The economic impact of Brexit will later be the focus of a debate on common goods while the behind-the-scenes government eyelashes work to gain support for Theresa May.
Ministers will say that this creates a unique partnership with the EU, while Labor argues that it will make people poorer.
On Wednesday, the whip leader, Julian Smith, attempted to win Pro-Brexit-Tories, while officials later informed MEPs of a scenario without agreement.
However, a Brexiter complained that this was an offer for "Spook-Grandees".
Before the third of the five days of the debate, some conservatives suggested that the prime minister postpone the vote next Tuesday to avoid defeat.
A government source told the BBC that whips are testing all options for the majority.
The BBC's political correspondent, Nick Eardley, said there were "fierce speculations about Westminster" about what ministers could offer to get support, including the backlog of MPs and whether the controversial "support" is adopted or not.
However, he added: "From today's point of view, the approval of the Brexit Parliament's approval remains a major challenge".
The Daily Telegraph reports that the EU might be ready to discuss the extension of Article 50 – postponing Brexit to March 29 – if the agreement had been rejected by parliamentarians.
Meanwhile, the Northern Ireland Democratic Union Party, which supports the May administration, said it will support the government in a motion of no confidence if the agreement is removed.

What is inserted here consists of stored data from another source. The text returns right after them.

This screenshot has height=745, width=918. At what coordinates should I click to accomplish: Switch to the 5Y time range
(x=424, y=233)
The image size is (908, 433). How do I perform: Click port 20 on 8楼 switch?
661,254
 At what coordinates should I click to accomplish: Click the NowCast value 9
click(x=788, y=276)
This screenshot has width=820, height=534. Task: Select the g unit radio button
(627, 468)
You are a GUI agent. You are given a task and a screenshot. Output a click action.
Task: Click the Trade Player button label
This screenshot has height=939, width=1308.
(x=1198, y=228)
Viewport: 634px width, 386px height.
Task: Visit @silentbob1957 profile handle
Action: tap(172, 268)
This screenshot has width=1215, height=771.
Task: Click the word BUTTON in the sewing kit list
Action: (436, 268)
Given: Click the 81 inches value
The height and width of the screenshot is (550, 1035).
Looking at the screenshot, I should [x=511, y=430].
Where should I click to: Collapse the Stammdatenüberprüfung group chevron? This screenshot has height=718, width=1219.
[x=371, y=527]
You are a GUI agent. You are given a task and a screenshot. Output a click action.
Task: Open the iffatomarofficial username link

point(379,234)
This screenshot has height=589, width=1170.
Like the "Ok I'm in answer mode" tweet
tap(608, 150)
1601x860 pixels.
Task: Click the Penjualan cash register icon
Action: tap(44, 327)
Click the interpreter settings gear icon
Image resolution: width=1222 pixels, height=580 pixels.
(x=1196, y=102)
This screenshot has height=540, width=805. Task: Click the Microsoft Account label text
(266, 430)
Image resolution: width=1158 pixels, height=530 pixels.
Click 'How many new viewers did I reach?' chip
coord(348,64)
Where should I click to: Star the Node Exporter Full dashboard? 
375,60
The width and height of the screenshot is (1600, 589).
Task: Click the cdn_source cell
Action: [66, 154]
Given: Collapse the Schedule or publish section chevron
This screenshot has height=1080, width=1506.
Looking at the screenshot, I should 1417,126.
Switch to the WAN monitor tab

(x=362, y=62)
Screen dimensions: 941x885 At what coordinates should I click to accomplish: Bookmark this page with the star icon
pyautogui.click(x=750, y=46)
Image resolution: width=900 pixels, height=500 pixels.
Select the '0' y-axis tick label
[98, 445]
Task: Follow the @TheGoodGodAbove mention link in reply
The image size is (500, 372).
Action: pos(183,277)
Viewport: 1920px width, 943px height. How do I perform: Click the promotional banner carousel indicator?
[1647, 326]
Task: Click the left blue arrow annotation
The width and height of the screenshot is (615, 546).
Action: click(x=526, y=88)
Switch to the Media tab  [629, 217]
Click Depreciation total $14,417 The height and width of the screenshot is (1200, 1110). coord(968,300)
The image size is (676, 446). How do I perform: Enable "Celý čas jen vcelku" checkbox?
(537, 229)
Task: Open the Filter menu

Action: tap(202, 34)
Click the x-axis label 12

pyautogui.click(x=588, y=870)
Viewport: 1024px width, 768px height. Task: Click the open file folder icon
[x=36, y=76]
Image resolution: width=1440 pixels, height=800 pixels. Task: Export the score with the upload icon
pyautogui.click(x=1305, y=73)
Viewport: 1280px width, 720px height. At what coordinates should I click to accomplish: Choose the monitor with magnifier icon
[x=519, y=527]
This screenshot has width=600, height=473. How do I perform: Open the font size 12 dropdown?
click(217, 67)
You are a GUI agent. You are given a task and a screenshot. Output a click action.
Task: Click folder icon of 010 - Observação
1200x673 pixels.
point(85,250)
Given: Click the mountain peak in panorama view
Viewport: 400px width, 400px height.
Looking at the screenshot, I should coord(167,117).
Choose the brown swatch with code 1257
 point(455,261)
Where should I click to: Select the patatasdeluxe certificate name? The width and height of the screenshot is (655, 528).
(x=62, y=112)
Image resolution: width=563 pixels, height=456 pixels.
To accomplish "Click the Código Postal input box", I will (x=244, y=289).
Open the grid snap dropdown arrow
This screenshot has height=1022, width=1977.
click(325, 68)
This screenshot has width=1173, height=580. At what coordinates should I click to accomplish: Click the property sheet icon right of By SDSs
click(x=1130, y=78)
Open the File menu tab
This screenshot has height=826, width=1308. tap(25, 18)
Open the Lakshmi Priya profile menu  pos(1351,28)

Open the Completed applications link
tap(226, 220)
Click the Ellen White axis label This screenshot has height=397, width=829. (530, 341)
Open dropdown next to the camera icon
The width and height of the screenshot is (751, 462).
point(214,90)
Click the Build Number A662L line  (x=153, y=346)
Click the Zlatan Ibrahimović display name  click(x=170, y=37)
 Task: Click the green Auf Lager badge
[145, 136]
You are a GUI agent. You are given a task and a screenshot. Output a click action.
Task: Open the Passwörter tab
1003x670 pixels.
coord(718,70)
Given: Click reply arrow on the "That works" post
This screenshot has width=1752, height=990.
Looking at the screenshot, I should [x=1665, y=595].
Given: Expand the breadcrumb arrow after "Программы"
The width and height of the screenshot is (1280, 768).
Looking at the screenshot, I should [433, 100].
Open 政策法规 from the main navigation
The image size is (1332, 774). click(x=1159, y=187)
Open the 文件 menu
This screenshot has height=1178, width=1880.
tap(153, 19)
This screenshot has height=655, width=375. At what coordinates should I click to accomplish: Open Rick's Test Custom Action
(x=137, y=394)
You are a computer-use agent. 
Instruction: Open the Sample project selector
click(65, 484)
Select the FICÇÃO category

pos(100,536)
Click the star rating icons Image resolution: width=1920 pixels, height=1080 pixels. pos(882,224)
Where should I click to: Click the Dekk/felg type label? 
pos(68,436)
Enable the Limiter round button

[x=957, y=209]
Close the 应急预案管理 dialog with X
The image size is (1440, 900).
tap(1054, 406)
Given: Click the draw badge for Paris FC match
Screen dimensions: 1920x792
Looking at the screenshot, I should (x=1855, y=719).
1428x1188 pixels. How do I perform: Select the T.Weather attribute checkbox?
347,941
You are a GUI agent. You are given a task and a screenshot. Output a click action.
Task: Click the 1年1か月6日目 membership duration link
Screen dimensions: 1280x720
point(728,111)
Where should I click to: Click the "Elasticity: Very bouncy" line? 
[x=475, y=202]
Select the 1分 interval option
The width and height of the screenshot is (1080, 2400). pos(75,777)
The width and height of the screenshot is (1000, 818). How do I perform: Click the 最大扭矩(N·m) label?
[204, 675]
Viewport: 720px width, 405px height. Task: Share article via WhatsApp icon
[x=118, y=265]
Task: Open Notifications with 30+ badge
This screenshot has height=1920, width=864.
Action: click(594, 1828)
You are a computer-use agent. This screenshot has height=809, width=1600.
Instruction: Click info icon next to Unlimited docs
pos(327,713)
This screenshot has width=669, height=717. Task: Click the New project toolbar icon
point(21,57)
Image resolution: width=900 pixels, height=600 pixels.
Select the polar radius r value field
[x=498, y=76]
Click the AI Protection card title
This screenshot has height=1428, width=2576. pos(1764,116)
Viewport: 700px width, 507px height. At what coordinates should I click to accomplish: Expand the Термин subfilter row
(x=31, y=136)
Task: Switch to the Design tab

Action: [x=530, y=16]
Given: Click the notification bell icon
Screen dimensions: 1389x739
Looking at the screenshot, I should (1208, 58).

The backstop is designed to protect the peace process of Northern Ireland by preventing the return of customs offices and checkpoints to the Irish border if a future EU-EU trade agreement has not been agreed.
While the whole of the United Kingdom would be temporarily subject to EU customs legislation, it would require new controls on goods transported from Great Britain to Northern Ireland, which the DUP considers unacceptable.
Full legal representation presented to the Council of Ministers before the Brexit agreement was agreed was made public on Wednesday after the government lost an offer of confidentiality.
He revealed the Chief Law Officer's view that support risked a "lengthy negotiation" with the EU could continue "indefinitely" and the UK could not "legally retire" without an EU agreement.
The DUP has said it is "devastating" for Britain.
Jacob Rees-Mogg, president of the European research group Pro-Brexit Conservative Backbench (ERG), met DUP chief Westminster Nigel Dodds on Wednesday.
The press association quoted Rees-Mogg later saying to the ERG that the conservatives risked losing support to the DUP when Ms. May's deal passed, which would have led to the possibility of triggering parliamentary elections .
Parliament could "steal Brexit"
Thursday's debate will be opened by Federal Chancellor Philip Hammond at 11:30 GMT. The Minister of International Trade Liam Fox should close the case after about eight hours.
On Wednesday, Hammond told the Ministry of Commons: "If there is an agreement on the table that will cost very little to the economy, which will allow us to move forward as a nation both economically and politically, I can judge it restrictively, economically this it will be in the best interests of the country. "
Fox warned of the risk that Parliament would try to "steal Brexit from the British people" after parliamentarians decided to comment more on the trial.
He said that there is a "natural majority of Remain" in Parliament, and any attempt to delay the exit of Britain or to reverse the vote in 2016 would be a "democratic affront".